## Assignment
Given the records that follow, return each one verbatim.

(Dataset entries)
....................

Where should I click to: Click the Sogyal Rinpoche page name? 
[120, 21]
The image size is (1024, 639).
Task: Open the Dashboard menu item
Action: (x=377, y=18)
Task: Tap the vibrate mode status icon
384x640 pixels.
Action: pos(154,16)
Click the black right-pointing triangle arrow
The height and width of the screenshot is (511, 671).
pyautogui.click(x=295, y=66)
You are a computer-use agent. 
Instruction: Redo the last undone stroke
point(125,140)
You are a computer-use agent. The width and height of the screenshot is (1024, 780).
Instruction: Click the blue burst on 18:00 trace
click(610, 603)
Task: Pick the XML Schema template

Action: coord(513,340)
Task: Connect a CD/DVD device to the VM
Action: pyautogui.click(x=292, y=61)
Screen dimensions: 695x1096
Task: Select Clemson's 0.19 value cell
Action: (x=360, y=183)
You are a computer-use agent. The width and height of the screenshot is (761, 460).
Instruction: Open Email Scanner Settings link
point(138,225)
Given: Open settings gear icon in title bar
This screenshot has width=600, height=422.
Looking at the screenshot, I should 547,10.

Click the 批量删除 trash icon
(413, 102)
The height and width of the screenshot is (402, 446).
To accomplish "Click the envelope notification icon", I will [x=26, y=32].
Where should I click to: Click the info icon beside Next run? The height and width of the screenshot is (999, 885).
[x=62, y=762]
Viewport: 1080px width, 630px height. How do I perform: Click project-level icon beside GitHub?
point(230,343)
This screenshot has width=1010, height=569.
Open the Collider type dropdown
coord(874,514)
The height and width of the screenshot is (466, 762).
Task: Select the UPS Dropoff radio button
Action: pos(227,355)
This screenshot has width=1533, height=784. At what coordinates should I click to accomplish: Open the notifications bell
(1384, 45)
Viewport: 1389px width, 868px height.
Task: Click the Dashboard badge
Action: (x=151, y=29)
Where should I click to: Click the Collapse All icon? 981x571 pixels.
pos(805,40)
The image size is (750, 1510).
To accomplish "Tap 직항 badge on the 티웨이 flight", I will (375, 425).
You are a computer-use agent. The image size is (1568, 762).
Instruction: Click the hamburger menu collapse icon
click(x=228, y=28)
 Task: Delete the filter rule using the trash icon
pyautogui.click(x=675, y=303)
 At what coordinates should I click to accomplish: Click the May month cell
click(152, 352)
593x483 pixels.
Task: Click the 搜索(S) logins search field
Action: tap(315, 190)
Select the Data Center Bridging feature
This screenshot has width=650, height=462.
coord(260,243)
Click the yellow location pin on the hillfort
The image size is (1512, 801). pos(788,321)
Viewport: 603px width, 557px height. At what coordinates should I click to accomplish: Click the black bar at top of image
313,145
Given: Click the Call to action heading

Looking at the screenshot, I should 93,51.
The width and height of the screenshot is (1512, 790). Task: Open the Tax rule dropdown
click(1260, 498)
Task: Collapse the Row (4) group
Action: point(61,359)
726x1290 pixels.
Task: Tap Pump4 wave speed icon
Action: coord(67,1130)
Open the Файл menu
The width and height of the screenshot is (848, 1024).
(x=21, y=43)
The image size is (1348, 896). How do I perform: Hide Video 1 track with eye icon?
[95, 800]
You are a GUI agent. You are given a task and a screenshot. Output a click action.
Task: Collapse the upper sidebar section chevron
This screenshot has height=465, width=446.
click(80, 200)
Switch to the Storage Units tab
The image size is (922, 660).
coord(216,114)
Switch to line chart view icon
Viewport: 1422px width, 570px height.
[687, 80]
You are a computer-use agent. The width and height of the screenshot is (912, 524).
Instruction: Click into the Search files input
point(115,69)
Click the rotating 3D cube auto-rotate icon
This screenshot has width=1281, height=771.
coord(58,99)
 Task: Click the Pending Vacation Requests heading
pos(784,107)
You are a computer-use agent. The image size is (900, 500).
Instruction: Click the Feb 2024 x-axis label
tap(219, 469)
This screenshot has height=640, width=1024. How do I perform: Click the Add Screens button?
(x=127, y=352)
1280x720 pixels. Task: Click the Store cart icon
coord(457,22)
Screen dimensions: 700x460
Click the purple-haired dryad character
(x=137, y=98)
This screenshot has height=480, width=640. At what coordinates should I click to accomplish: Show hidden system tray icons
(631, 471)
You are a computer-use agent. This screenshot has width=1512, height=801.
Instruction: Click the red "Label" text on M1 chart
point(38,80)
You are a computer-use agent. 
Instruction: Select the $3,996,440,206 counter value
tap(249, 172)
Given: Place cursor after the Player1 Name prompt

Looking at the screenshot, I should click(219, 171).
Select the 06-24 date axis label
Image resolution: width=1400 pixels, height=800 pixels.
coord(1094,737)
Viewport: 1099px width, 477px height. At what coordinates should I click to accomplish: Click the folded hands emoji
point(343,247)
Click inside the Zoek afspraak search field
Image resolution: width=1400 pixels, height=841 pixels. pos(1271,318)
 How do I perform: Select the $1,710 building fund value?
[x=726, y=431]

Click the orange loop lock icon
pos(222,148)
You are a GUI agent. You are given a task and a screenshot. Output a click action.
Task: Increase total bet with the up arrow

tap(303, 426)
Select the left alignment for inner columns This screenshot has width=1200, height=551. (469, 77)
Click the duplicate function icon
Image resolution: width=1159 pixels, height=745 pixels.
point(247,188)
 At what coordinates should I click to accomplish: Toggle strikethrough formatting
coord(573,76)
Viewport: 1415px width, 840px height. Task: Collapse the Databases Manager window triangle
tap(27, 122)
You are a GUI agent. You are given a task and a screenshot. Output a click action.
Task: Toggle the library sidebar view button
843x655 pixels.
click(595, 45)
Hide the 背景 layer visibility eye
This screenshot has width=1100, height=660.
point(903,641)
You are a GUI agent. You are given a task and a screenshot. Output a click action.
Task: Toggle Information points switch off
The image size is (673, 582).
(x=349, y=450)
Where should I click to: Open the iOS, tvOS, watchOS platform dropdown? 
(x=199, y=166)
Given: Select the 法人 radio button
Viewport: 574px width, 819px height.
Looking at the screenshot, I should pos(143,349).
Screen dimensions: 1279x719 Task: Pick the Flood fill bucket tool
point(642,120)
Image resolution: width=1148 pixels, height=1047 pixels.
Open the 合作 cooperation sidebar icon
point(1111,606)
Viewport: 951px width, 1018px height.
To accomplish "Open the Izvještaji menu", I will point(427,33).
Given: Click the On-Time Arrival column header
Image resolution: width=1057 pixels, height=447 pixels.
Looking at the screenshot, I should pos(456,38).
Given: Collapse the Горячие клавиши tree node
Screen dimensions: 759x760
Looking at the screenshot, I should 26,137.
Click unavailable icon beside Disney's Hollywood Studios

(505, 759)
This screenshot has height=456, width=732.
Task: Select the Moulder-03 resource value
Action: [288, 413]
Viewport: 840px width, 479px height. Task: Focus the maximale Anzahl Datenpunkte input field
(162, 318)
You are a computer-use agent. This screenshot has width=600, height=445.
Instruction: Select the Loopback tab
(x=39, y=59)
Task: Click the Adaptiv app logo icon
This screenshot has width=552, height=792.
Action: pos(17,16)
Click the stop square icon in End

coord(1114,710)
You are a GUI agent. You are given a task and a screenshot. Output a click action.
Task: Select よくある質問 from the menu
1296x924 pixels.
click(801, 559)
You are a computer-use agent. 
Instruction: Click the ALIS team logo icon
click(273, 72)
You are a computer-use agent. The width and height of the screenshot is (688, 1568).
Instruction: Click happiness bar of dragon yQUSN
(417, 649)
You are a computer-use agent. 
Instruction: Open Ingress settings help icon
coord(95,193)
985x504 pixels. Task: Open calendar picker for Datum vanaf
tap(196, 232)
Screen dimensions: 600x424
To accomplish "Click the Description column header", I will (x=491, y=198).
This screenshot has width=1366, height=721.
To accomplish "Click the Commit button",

....................

## Response
Where should I click to: Click the Sogyal Rinpoche page name? 
[120, 21]
The image size is (1024, 639).
Task: Open the Dashboard menu item
Action: (x=377, y=18)
Task: Tap the vibrate mode status icon
384x640 pixels.
Action: pos(154,16)
Click the black right-pointing triangle arrow
The height and width of the screenshot is (511, 671).
pyautogui.click(x=295, y=66)
You are a computer-use agent. 
Instruction: Redo the last undone stroke
point(125,140)
You are a computer-use agent. The width and height of the screenshot is (1024, 780).
Instruction: Click the blue burst on 18:00 trace
click(610, 603)
Task: Pick the XML Schema template

Action: coord(513,340)
Task: Connect a CD/DVD device to the VM
Action: pyautogui.click(x=292, y=61)
Screen dimensions: 695x1096
Task: Select Clemson's 0.19 value cell
Action: (x=360, y=183)
You are a computer-use agent. The width and height of the screenshot is (761, 460).
Instruction: Open Email Scanner Settings link
point(138,225)
Given: Open settings gear icon in title bar
This screenshot has width=600, height=422.
Looking at the screenshot, I should 547,10.

Click the 批量删除 trash icon
(413, 102)
The height and width of the screenshot is (402, 446).
To accomplish "Click the envelope notification icon", I will [x=26, y=32].
Where should I click to: Click the info icon beside Next run? The height and width of the screenshot is (999, 885).
[x=62, y=762]
Viewport: 1080px width, 630px height. How do I perform: Click project-level icon beside GitHub?
point(230,343)
This screenshot has width=1010, height=569.
Open the Collider type dropdown
coord(874,514)
The height and width of the screenshot is (466, 762).
Task: Select the UPS Dropoff radio button
Action: pos(227,355)
This screenshot has width=1533, height=784. At what coordinates should I click to accomplish: Open the notifications bell
(1384, 45)
Viewport: 1389px width, 868px height.
Task: Click the Dashboard badge
Action: (x=151, y=29)
Where should I click to: Click the Collapse All icon? 981x571 pixels.
pos(805,40)
The image size is (750, 1510).
To accomplish "Tap 직항 badge on the 티웨이 flight", I will (375, 425).
You are a computer-use agent. The image size is (1568, 762).
Instruction: Click the hamburger menu collapse icon
click(x=228, y=28)
 Task: Delete the filter rule using the trash icon
pyautogui.click(x=675, y=303)
 At what coordinates should I click to accomplish: Click the May month cell
click(152, 352)
593x483 pixels.
Task: Click the 搜索(S) logins search field
Action: tap(315, 190)
Select the Data Center Bridging feature
This screenshot has width=650, height=462.
coord(260,243)
Click the yellow location pin on the hillfort
The image size is (1512, 801). pos(788,321)
Viewport: 603px width, 557px height. At what coordinates should I click to accomplish: Click the black bar at top of image
313,145
Given: Click the Call to action heading

Looking at the screenshot, I should 93,51.
The width and height of the screenshot is (1512, 790). Task: Open the Tax rule dropdown
click(1260, 498)
Task: Collapse the Row (4) group
Action: point(61,359)
726x1290 pixels.
Task: Tap Pump4 wave speed icon
Action: coord(67,1130)
Open the Файл menu
The width and height of the screenshot is (848, 1024).
(x=21, y=43)
The image size is (1348, 896). How do I perform: Hide Video 1 track with eye icon?
[95, 800]
You are a GUI agent. You are given a task and a screenshot. Output a click action.
Task: Collapse the upper sidebar section chevron
This screenshot has height=465, width=446.
click(80, 200)
Switch to the Storage Units tab
The image size is (922, 660).
coord(216,114)
Switch to line chart view icon
Viewport: 1422px width, 570px height.
[687, 80]
You are a computer-use agent. The width and height of the screenshot is (912, 524).
Instruction: Click into the Search files input
point(115,69)
Click the rotating 3D cube auto-rotate icon
This screenshot has width=1281, height=771.
coord(58,99)
 Task: Click the Pending Vacation Requests heading
pos(784,107)
You are a computer-use agent. The image size is (900, 500).
Instruction: Click the Feb 2024 x-axis label
tap(219, 469)
This screenshot has height=640, width=1024. How do I perform: Click the Add Screens button?
(x=127, y=352)
1280x720 pixels. Task: Click the Store cart icon
coord(457,22)
Screen dimensions: 700x460
Click the purple-haired dryad character
(x=137, y=98)
This screenshot has height=480, width=640. At what coordinates should I click to accomplish: Show hidden system tray icons
(631, 471)
You are a computer-use agent. This screenshot has width=1512, height=801.
Instruction: Click the red "Label" text on M1 chart
point(38,80)
You are a computer-use agent. 
Instruction: Select the $3,996,440,206 counter value
tap(249, 172)
Given: Place cursor after the Player1 Name prompt

Looking at the screenshot, I should click(219, 171).
Select the 06-24 date axis label
Image resolution: width=1400 pixels, height=800 pixels.
coord(1094,737)
Viewport: 1099px width, 477px height. At what coordinates should I click to accomplish: Click the folded hands emoji
point(343,247)
Click inside the Zoek afspraak search field
Image resolution: width=1400 pixels, height=841 pixels. pos(1271,318)
 How do I perform: Select the $1,710 building fund value?
[x=726, y=431]

Click the orange loop lock icon
pos(222,148)
You are a GUI agent. You are given a task and a screenshot. Output a click action.
Task: Increase total bet with the up arrow

tap(303, 426)
Select the left alignment for inner columns This screenshot has width=1200, height=551. (469, 77)
Click the duplicate function icon
Image resolution: width=1159 pixels, height=745 pixels.
point(247,188)
 At what coordinates should I click to accomplish: Toggle strikethrough formatting
coord(573,76)
Viewport: 1415px width, 840px height. Task: Collapse the Databases Manager window triangle
tap(27, 122)
You are a GUI agent. You are given a task and a screenshot. Output a click action.
Task: Toggle the library sidebar view button
843x655 pixels.
click(595, 45)
Hide the 背景 layer visibility eye
This screenshot has width=1100, height=660.
point(903,641)
You are a GUI agent. You are given a task and a screenshot. Output a click action.
Task: Toggle Information points switch off
The image size is (673, 582).
(x=349, y=450)
Where should I click to: Open the iOS, tvOS, watchOS platform dropdown? 
(x=199, y=166)
Given: Select the 法人 radio button
Viewport: 574px width, 819px height.
Looking at the screenshot, I should pos(143,349).
Screen dimensions: 1279x719 Task: Pick the Flood fill bucket tool
point(642,120)
Image resolution: width=1148 pixels, height=1047 pixels.
Open the 合作 cooperation sidebar icon
point(1111,606)
Viewport: 951px width, 1018px height.
To accomplish "Open the Izvještaji menu", I will point(427,33).
Given: Click the On-Time Arrival column header
Image resolution: width=1057 pixels, height=447 pixels.
Looking at the screenshot, I should pos(456,38).
Given: Collapse the Горячие клавиши tree node
Screen dimensions: 759x760
Looking at the screenshot, I should 26,137.
Click unavailable icon beside Disney's Hollywood Studios

(505, 759)
This screenshot has height=456, width=732.
Task: Select the Moulder-03 resource value
Action: [288, 413]
Viewport: 840px width, 479px height. Task: Focus the maximale Anzahl Datenpunkte input field
(162, 318)
You are a computer-use agent. This screenshot has width=600, height=445.
Instruction: Select the Loopback tab
(x=39, y=59)
Task: Click the Adaptiv app logo icon
This screenshot has width=552, height=792.
Action: pos(17,16)
Click the stop square icon in End

coord(1114,710)
You are a GUI agent. You are given a task and a screenshot. Output a click action.
Task: Select よくある質問 from the menu
1296x924 pixels.
click(801, 559)
You are a computer-use agent. 
Instruction: Click the ALIS team logo icon
click(273, 72)
You are a computer-use agent. The width and height of the screenshot is (688, 1568).
Instruction: Click happiness bar of dragon yQUSN
(417, 649)
You are a computer-use agent. 
Instruction: Open Ingress settings help icon
coord(95,193)
985x504 pixels. Task: Open calendar picker for Datum vanaf
tap(196, 232)
Screen dimensions: 600x424
To accomplish "Click the Description column header", I will (x=491, y=198).
This screenshot has width=1366, height=721.
To accomplish "Click the Commit button",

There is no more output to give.